#### [YOUR INSTRUCTIONS]
Pull out of the data below the stretch of lines bounded by the one containing "博客 (931, 21)" and the one containing "京ICP备17004135号 (811, 2349)", both bounds included, unchanged.

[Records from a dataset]

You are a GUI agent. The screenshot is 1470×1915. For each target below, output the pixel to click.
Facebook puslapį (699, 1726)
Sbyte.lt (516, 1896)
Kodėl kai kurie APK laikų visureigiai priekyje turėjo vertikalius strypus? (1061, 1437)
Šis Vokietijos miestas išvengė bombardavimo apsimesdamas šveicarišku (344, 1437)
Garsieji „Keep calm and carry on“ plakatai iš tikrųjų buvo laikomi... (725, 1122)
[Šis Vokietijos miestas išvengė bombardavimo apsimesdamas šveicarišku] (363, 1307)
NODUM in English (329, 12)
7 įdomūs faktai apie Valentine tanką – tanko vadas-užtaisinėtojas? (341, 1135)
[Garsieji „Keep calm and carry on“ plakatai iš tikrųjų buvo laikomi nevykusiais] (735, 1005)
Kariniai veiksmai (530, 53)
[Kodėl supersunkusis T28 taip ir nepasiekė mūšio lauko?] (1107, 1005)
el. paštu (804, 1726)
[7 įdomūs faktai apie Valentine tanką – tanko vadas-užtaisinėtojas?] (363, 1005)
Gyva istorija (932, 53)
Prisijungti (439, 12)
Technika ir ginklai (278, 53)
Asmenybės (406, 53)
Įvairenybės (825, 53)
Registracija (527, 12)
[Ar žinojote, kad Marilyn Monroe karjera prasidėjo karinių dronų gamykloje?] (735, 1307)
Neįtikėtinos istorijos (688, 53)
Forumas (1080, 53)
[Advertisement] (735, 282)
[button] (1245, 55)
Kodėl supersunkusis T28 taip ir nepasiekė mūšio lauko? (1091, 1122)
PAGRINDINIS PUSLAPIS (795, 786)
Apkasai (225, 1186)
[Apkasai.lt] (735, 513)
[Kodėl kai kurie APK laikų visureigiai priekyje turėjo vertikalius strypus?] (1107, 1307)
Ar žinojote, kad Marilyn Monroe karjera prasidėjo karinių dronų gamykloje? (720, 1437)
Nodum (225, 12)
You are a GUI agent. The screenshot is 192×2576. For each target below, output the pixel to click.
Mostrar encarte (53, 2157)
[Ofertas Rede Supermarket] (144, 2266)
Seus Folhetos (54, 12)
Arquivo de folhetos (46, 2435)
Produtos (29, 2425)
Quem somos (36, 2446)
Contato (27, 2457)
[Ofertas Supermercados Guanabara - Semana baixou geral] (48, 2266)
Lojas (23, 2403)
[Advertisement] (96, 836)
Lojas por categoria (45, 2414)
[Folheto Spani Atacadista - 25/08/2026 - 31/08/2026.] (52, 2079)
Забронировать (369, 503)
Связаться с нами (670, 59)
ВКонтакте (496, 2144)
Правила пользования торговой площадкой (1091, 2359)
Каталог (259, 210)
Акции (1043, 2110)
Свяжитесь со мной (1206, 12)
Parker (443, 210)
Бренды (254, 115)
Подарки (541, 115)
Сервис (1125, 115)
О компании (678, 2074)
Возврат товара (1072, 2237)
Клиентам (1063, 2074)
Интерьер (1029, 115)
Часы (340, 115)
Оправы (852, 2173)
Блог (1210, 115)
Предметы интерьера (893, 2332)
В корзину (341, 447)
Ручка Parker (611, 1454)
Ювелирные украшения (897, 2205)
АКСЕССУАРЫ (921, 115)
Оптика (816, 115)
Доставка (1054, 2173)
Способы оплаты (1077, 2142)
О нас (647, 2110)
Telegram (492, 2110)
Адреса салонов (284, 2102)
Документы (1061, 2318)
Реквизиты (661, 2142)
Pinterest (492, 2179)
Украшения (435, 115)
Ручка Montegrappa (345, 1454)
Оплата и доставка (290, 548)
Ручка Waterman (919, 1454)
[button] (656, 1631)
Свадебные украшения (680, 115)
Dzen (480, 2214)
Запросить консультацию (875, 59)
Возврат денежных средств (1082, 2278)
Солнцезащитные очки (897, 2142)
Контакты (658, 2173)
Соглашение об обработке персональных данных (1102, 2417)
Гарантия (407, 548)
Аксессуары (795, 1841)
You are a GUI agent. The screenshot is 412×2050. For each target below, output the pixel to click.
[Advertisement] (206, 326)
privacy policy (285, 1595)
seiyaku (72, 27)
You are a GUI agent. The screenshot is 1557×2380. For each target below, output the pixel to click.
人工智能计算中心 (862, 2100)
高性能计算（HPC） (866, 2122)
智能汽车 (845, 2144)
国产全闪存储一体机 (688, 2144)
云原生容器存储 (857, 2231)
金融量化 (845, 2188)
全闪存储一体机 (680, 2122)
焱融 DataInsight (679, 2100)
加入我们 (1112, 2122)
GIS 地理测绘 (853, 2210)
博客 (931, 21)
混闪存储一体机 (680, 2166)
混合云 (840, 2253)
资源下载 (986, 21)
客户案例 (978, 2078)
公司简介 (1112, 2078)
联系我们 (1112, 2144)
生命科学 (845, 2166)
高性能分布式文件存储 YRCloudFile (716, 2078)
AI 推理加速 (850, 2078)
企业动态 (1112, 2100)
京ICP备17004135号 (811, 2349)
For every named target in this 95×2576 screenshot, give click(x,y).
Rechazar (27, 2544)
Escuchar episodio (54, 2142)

#### [TASK RESULT]
博客 (931, 21)
混闪存储一体机 (680, 2166)
混合云 (840, 2253)
资源下载 (986, 21)
客户案例 (978, 2078)
公司简介 (1112, 2078)
联系我们 (1112, 2144)
生命科学 (845, 2166)
高性能分布式文件存储 YRCloudFile (716, 2078)
AI 推理加速 (850, 2078)
企业动态 (1112, 2100)
京ICP备17004135号 (811, 2349)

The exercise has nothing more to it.